▶ Passage
* * * * * * *
Michelle Nedelec  11:53

So I got really bored really quickly. So I basically sold all my businesses, it was like, Hey, do you wanna do this on Monday this, so I got them up and running and life was grand, and money’s coming in. And people are asking for stuff. And this is awesome. And I don’t want to do it anymore. So go ahead and sell it. So I guess that was serial entrepreneurialism before, that was cool, too. And just had a delightful array of occupations, you might say, which were the perfect lineup for becoming a business coach, because there really isn’t a business that I don’t understand the fundamentals of and can help people. To me, business is business, there are certain fundamentals you need, like cash, revenue clients, all those kinds of fun things. And being able to put those systems in place so that you, you have the startup phase, you go through them the growth phase, then once your growth is performing, you can move into the scaling phase, once you can scale, you can then exit which is an also fun stage to be able to either sell it to somebody handed over to current management, to your kids to whomever. And what is that plan? And how do you actually start companies with that in mind, so that you can go through those four stages faster? 

Heather Pearce Campbell  13:11

Yeah. Well, what I mean, and before we dig into some of the specifics, I’d love to know, overall, what is it that you enjoy about business?
* * * * * * *
▶ Problems
- A) What four stages of a business does Michelle Nedelec list in the interview transcript?
- B) According to the interview transcript, why does Michelle Nedelec call the array of past occupations the perfect lineup for becoming a business coach?

▶ Supplied data
* * * * * * *
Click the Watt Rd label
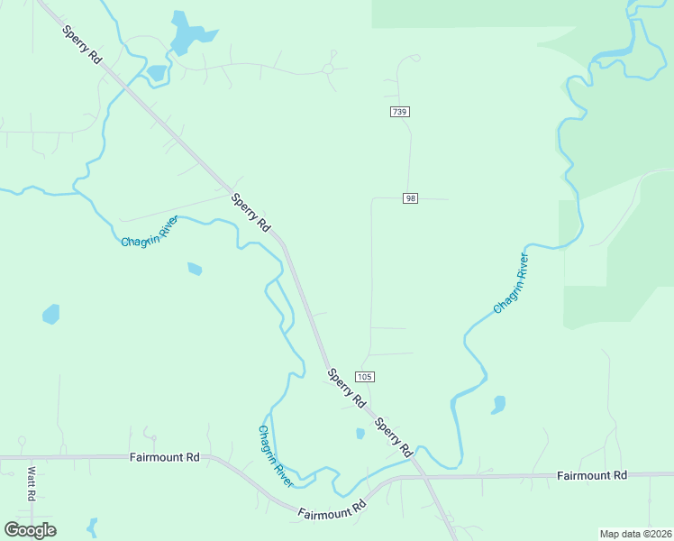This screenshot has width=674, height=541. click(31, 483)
* * * * * * *
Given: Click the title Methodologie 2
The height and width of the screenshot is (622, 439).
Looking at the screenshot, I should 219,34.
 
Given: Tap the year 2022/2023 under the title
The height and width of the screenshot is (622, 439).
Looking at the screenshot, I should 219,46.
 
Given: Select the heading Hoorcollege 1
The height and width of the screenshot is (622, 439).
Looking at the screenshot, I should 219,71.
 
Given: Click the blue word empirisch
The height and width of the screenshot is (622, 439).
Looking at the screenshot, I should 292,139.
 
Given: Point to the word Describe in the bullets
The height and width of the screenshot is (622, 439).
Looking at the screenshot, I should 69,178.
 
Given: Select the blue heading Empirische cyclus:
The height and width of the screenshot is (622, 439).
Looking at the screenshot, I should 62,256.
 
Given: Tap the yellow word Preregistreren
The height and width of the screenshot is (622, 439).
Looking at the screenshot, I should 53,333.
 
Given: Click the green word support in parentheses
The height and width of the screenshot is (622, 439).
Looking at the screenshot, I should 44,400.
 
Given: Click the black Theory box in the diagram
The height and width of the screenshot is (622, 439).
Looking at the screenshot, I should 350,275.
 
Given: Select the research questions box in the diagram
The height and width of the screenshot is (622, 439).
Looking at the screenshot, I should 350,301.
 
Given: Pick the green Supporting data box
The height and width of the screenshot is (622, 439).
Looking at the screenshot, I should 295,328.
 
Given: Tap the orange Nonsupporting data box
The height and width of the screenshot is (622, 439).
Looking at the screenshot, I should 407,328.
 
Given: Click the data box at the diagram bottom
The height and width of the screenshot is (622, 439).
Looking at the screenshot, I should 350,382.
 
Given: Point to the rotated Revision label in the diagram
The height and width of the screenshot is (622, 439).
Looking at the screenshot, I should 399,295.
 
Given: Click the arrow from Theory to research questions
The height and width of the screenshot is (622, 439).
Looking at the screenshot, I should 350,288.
* * * * * * *
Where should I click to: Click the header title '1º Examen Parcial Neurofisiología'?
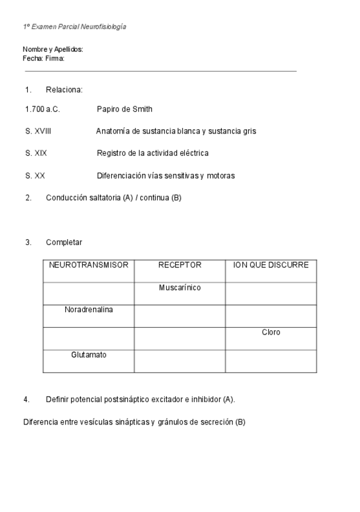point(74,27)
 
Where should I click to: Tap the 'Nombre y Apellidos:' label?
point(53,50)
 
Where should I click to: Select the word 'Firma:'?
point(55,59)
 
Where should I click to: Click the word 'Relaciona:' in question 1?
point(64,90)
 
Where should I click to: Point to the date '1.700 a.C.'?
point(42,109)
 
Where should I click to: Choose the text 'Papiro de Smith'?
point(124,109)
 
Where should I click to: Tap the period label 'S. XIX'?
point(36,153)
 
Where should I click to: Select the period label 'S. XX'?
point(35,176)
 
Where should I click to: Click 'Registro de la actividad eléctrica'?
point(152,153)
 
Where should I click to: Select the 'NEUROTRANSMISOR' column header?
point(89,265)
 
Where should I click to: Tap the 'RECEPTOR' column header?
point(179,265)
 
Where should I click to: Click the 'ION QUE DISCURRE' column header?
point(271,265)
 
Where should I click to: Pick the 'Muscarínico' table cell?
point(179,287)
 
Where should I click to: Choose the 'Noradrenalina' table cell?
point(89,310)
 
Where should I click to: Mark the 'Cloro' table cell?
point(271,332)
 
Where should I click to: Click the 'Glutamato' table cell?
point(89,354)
* * * * * * *
▶ Solutions to the problems
- A) Startup, growth, scaling, and exit.

- B) Those occupations mean there is hardly a business whose fundamentals Michelle Nedelec doesn't understand, so Michelle Nedelec can help people in any of them. Michelle Nedelec's view is that business is business, with the same fundamentals everywhere, such as cash, revenue, and clients.